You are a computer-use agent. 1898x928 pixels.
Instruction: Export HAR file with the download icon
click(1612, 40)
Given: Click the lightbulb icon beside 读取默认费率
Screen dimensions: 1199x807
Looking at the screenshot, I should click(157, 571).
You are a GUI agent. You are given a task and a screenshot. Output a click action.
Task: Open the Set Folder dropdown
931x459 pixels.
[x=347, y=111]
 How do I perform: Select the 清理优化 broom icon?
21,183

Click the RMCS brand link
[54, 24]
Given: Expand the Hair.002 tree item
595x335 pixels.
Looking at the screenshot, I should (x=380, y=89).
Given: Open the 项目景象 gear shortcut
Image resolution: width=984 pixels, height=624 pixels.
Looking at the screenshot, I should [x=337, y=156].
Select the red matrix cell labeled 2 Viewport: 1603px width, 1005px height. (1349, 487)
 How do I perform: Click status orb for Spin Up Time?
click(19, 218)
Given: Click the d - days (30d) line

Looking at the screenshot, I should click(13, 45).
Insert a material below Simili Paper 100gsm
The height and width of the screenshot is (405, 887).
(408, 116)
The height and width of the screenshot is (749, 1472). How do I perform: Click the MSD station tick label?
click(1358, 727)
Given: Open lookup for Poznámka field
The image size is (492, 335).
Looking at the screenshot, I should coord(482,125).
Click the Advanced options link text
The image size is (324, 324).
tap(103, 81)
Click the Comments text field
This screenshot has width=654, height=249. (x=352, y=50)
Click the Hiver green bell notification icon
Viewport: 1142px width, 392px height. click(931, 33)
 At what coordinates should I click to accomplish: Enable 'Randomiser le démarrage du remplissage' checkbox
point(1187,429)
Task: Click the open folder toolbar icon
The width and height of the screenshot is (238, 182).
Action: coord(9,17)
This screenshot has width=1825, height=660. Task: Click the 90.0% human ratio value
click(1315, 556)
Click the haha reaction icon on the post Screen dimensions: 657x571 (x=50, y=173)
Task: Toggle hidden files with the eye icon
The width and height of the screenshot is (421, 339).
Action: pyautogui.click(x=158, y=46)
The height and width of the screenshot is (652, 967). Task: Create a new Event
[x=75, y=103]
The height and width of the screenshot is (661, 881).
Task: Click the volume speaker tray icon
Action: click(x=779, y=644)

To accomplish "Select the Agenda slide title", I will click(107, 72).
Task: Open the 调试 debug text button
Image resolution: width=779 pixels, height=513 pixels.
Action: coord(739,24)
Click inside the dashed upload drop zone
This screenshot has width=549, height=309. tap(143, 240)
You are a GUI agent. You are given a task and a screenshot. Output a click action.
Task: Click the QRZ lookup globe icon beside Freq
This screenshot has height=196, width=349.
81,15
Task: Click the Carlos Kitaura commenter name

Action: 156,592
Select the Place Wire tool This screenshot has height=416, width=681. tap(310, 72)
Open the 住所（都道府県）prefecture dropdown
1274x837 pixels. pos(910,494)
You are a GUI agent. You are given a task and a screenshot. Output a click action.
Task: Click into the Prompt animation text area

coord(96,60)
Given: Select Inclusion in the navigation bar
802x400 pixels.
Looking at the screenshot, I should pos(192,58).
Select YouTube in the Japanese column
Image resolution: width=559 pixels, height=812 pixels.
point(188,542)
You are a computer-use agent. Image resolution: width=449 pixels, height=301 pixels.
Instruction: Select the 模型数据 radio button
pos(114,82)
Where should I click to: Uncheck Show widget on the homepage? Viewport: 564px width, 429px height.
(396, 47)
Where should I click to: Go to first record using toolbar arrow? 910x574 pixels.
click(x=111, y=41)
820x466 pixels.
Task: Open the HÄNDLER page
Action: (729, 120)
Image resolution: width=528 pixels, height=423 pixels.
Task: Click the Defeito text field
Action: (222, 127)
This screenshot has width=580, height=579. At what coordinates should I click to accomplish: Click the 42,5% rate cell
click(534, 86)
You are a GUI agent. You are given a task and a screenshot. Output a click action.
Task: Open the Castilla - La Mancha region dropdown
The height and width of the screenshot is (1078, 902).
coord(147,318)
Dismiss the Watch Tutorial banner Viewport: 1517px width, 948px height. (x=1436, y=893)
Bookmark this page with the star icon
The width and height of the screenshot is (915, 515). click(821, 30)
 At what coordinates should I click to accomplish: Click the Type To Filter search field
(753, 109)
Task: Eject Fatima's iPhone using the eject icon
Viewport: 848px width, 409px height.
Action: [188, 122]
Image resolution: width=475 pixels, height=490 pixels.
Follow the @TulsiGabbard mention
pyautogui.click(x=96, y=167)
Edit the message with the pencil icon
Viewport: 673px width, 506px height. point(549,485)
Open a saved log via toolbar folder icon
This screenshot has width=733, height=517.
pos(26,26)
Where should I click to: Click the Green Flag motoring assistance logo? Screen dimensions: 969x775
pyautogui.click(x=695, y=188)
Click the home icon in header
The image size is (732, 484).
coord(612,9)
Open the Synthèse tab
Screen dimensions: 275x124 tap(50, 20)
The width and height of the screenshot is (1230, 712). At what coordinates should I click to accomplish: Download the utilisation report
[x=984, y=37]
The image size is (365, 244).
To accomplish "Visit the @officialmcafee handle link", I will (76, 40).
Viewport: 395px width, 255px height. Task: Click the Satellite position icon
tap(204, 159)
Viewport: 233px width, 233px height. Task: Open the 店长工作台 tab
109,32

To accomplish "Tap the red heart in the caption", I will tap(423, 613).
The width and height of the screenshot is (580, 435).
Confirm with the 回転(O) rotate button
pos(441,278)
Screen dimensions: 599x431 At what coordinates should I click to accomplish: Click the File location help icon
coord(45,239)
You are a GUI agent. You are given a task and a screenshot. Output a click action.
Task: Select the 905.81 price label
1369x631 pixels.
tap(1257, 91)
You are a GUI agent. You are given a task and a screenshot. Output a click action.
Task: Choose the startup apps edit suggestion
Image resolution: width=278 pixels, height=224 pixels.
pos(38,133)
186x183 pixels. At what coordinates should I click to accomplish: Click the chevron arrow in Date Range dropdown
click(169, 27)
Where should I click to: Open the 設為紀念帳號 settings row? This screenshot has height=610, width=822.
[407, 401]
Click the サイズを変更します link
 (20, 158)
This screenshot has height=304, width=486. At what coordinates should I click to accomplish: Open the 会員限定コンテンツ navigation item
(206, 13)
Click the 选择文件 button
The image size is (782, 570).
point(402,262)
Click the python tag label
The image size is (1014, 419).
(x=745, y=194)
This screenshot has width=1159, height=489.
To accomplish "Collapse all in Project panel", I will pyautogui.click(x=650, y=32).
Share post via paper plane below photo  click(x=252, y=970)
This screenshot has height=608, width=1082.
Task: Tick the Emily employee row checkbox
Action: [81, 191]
○ ○ ○ ○
Rewrite the material above, replacing every occurrence of "How do I perform" with "How can I do" and keeping everything else the same.

== Exercise solution ==
You are a computer-use agent. 1898x928 pixels.
Instruction: Export HAR file with the download icon
click(1612, 40)
Given: Click the lightbulb icon beside 读取默认费率
Screen dimensions: 1199x807
Looking at the screenshot, I should click(157, 571).
You are a GUI agent. You are given a task and a screenshot. Output a click action.
Task: Open the Set Folder dropdown
931x459 pixels.
[x=347, y=111]
 How can I do: Select the 清理优化 broom icon?
21,183

Click the RMCS brand link
[54, 24]
Given: Expand the Hair.002 tree item
595x335 pixels.
Looking at the screenshot, I should (x=380, y=89).
Given: Open the 项目景象 gear shortcut
Image resolution: width=984 pixels, height=624 pixels.
Looking at the screenshot, I should [x=337, y=156].
Select the red matrix cell labeled 2 Viewport: 1603px width, 1005px height. (1349, 487)
 How can I do: Click status orb for Spin Up Time?
click(19, 218)
Given: Click the d - days (30d) line

Looking at the screenshot, I should click(13, 45).
Insert a material below Simili Paper 100gsm
The height and width of the screenshot is (405, 887).
(408, 116)
The height and width of the screenshot is (749, 1472). How can I do: Click the MSD station tick label?
click(1358, 727)
Given: Open lookup for Poznámka field
The image size is (492, 335).
Looking at the screenshot, I should coord(482,125).
Click the Advanced options link text
The image size is (324, 324).
tap(103, 81)
Click the Comments text field
This screenshot has width=654, height=249. (x=352, y=50)
Click the Hiver green bell notification icon
Viewport: 1142px width, 392px height. click(931, 33)
 At what coordinates should I click to accomplish: Enable 'Randomiser le démarrage du remplissage' checkbox
point(1187,429)
Task: Click the open folder toolbar icon
The width and height of the screenshot is (238, 182).
Action: coord(9,17)
This screenshot has width=1825, height=660. Task: Click the 90.0% human ratio value
click(1315, 556)
Click the haha reaction icon on the post Screen dimensions: 657x571 (x=50, y=173)
Task: Toggle hidden files with the eye icon
The width and height of the screenshot is (421, 339).
Action: pyautogui.click(x=158, y=46)
The height and width of the screenshot is (652, 967). Task: Create a new Event
[x=75, y=103]
The height and width of the screenshot is (661, 881).
Task: Click the volume speaker tray icon
Action: click(x=779, y=644)

To accomplish "Select the Agenda slide title", I will click(107, 72).
Task: Open the 调试 debug text button
Image resolution: width=779 pixels, height=513 pixels.
Action: coord(739,24)
Click inside the dashed upload drop zone
This screenshot has width=549, height=309. tap(143, 240)
You are a GUI agent. You are given a task and a screenshot. Output a click action.
Task: Click the QRZ lookup globe icon beside Freq
This screenshot has height=196, width=349.
81,15
Task: Click the Carlos Kitaura commenter name

Action: 156,592
Select the Place Wire tool This screenshot has height=416, width=681. tap(310, 72)
Open the 住所（都道府県）prefecture dropdown
1274x837 pixels. pos(910,494)
You are a GUI agent. You are given a task and a screenshot. Output a click action.
Task: Click into the Prompt animation text area

coord(96,60)
Given: Select Inclusion in the navigation bar
802x400 pixels.
Looking at the screenshot, I should pos(192,58).
Select YouTube in the Japanese column
Image resolution: width=559 pixels, height=812 pixels.
point(188,542)
You are a computer-use agent. Image resolution: width=449 pixels, height=301 pixels.
Instruction: Select the 模型数据 radio button
pos(114,82)
Where should I click to: Uncheck Show widget on the homepage? Viewport: 564px width, 429px height.
(396, 47)
Where should I click to: Go to first record using toolbar arrow? 910x574 pixels.
click(x=111, y=41)
820x466 pixels.
Task: Open the HÄNDLER page
Action: (729, 120)
Image resolution: width=528 pixels, height=423 pixels.
Task: Click the Defeito text field
Action: (222, 127)
This screenshot has width=580, height=579. At what coordinates should I click to accomplish: Click the 42,5% rate cell
click(534, 86)
You are a GUI agent. You are given a task and a screenshot. Output a click action.
Task: Open the Castilla - La Mancha region dropdown
The height and width of the screenshot is (1078, 902).
coord(147,318)
Dismiss the Watch Tutorial banner Viewport: 1517px width, 948px height. (x=1436, y=893)
Bookmark this page with the star icon
The width and height of the screenshot is (915, 515). click(821, 30)
 At what coordinates should I click to accomplish: Click the Type To Filter search field
(753, 109)
Task: Eject Fatima's iPhone using the eject icon
Viewport: 848px width, 409px height.
Action: [188, 122]
Image resolution: width=475 pixels, height=490 pixels.
Follow the @TulsiGabbard mention
pyautogui.click(x=96, y=167)
Edit the message with the pencil icon
Viewport: 673px width, 506px height. point(549,485)
Open a saved log via toolbar folder icon
This screenshot has width=733, height=517.
pos(26,26)
Where should I click to: Click the Green Flag motoring assistance logo? Screen dimensions: 969x775
pyautogui.click(x=695, y=188)
Click the home icon in header
The image size is (732, 484).
coord(612,9)
Open the Synthèse tab
Screen dimensions: 275x124 tap(50, 20)
The width and height of the screenshot is (1230, 712). At what coordinates should I click to accomplish: Download the utilisation report
[x=984, y=37]
The image size is (365, 244).
To accomplish "Visit the @officialmcafee handle link", I will (76, 40).
Viewport: 395px width, 255px height. Task: Click the Satellite position icon
tap(204, 159)
Viewport: 233px width, 233px height. Task: Open the 店长工作台 tab
109,32

To accomplish "Tap the red heart in the caption", I will tap(423, 613).
The width and height of the screenshot is (580, 435).
Confirm with the 回転(O) rotate button
pos(441,278)
Screen dimensions: 599x431 At what coordinates should I click to accomplish: Click the File location help icon
coord(45,239)
You are a GUI agent. You are given a task and a screenshot. Output a click action.
Task: Select the 905.81 price label
1369x631 pixels.
tap(1257, 91)
You are a GUI agent. You are given a task and a screenshot. Output a click action.
Task: Choose the startup apps edit suggestion
Image resolution: width=278 pixels, height=224 pixels.
pos(38,133)
186x183 pixels. At what coordinates should I click to accomplish: Click the chevron arrow in Date Range dropdown
click(169, 27)
Where should I click to: Open the 設為紀念帳號 settings row? This screenshot has height=610, width=822.
[407, 401]
Click the サイズを変更します link
 (20, 158)
This screenshot has height=304, width=486. At what coordinates should I click to accomplish: Open the 会員限定コンテンツ navigation item
(206, 13)
Click the 选择文件 button
The image size is (782, 570).
point(402,262)
Click the python tag label
The image size is (1014, 419).
(x=745, y=194)
This screenshot has width=1159, height=489.
To accomplish "Collapse all in Project panel", I will pyautogui.click(x=650, y=32).
Share post via paper plane below photo  click(x=252, y=970)
This screenshot has height=608, width=1082.
Task: Tick the Emily employee row checkbox
Action: [81, 191]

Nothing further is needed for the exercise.